Guān Mílè shàngshēng Dōushuài tiān jīng zàn 觀彌勒上生兜率天經贊
Praise-Commentary on the Sūtra of Contemplating Maitreya’s Ascent to Tuṣita Heaven by 窺基 Kuījī (撰)
About the work
The Guān Mílè shàngshēng jīng zàn is a two-fascicle “praise-commentary” (zàn 贊) on the Guān Mílè shàngshēng jīng (KR6i0031, T452) by 窺基 (632–682 CE), the principal disciple of 玄奘 Xuánzàng and founder of the Fǎxiàng (Yogācāra / Wéishí 唯識) school. The commentary is organized in five major sections — (1) whether the Buddha’s teaching is expedient or ultimate; (2) the causal basis of Maitreya’s name (Císhì 慈氏, “Lord of Compassion”); (3) the temporal gap before Maitreya’s coming; (4) the relative ease or difficulty of rebirth in Tuṣita heaven; (5) questions and answers on the text’s main teachings — followed by a verse-by-verse commentary (shìjīng 釋經) on the body of T452.
Prefaces
The first fascicle opens with an ornate prose preface by 窺基 himself.
Abstract
窺基’s commentary on T452 is the most authoritative exegesis of the Shàngshēng sūtra from a Yogācāra perspective. For the Fǎxiàng school, Maitreya was theologically central: the tradition claimed that the bodhisattva Asaṅga received the five yogācāra texts directly from Maitreya in the Tuṣita Inner Court, and his teacher 玄奘 aspired — and is said to have vowed — to be reborn in Tuṣita. His personal Maitreya devotion is therefore inseparable from his doctrinal and institutional commitments. His commentary situates the Shàngshēng sūtra firmly within the Yogācāra doctrinal framework, treating Maitreya’s Tuṣita palace as a figure for the ālayavijñāna (storehouse-consciousness) and the various bodhisattvas assembled there as embodiments of Yogācāra virtues.

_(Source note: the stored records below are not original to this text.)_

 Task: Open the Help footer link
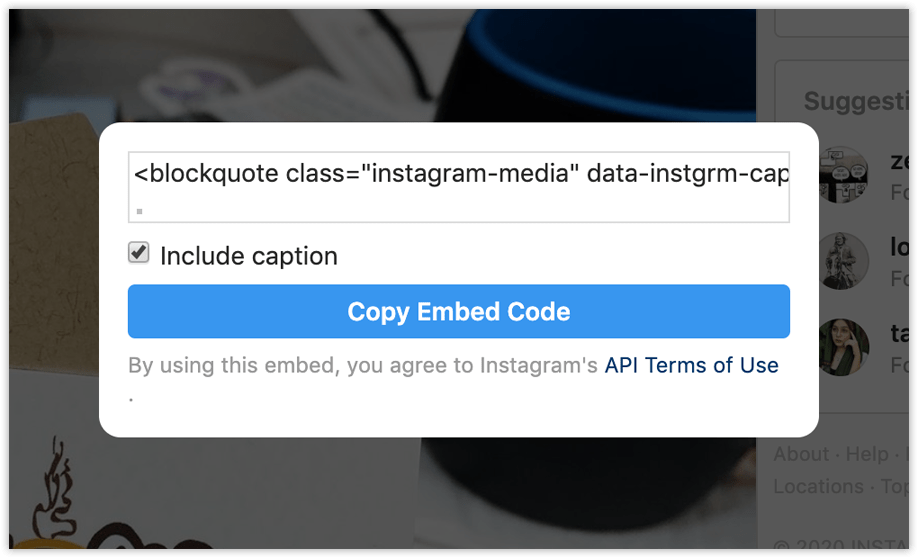[x=867, y=454]
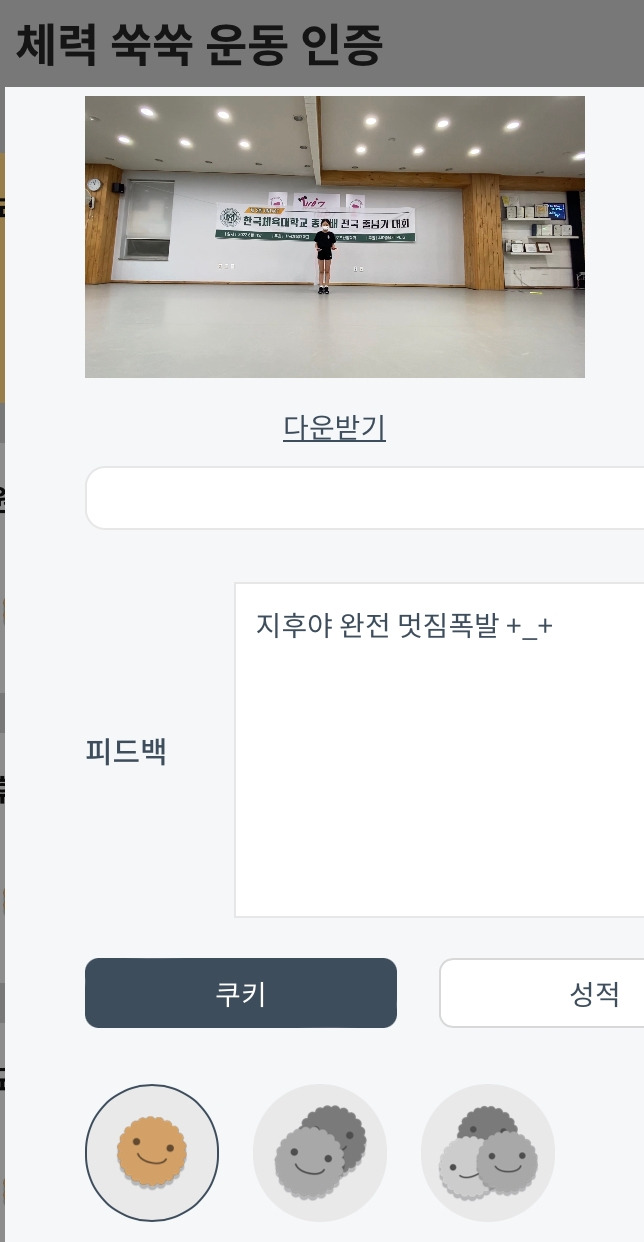Viewport: 644px width, 1242px height.
Task: Click the person standing in the photo
Action: tap(323, 257)
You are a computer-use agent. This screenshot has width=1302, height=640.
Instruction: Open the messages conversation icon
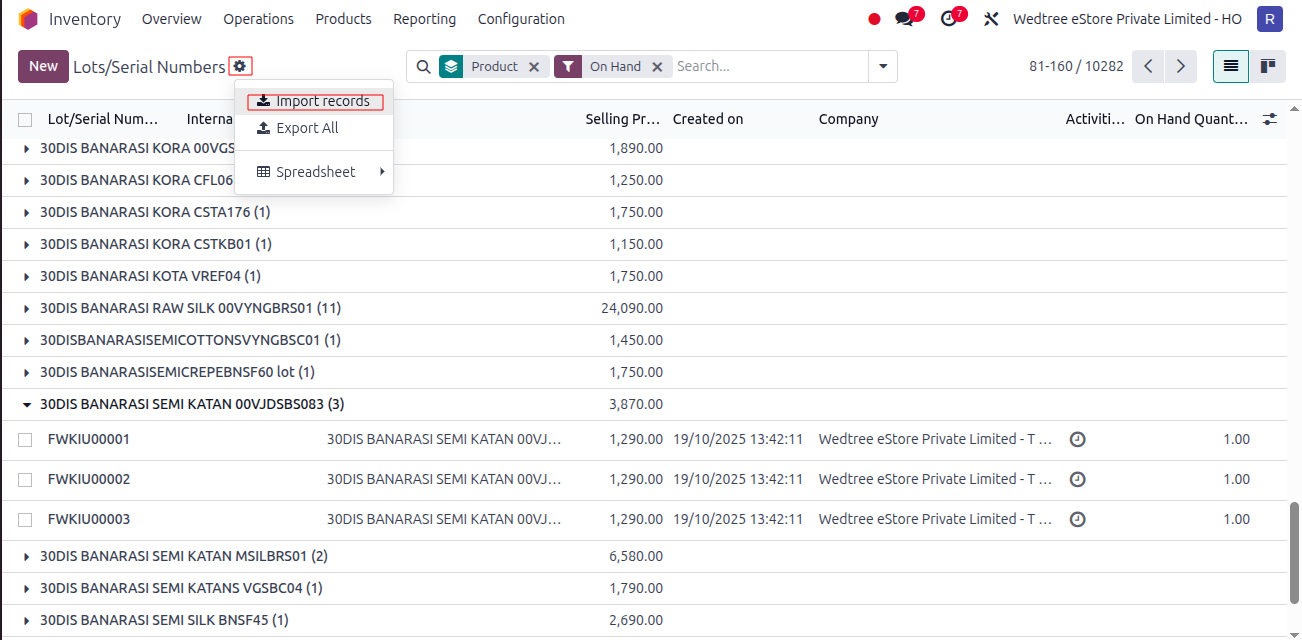point(904,19)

The zàn commentary format (literally “praising”) combines rhetorical and exegetical elements, with prose commentary and occasional verse — a genre associated with the Xuánzàng school’s output.
Translations and research
- Weinstein, Stanley. Buddhism under the T’ang. Cambridge: CUP, 1987. — Chapter on the Fǎxiàng school and 窺基.
- Cook, Francis Dojun. Hua-yen Buddhism: The Jewel Net of Indra. Penn State University Press, 1977. — Comparative doctrinal context.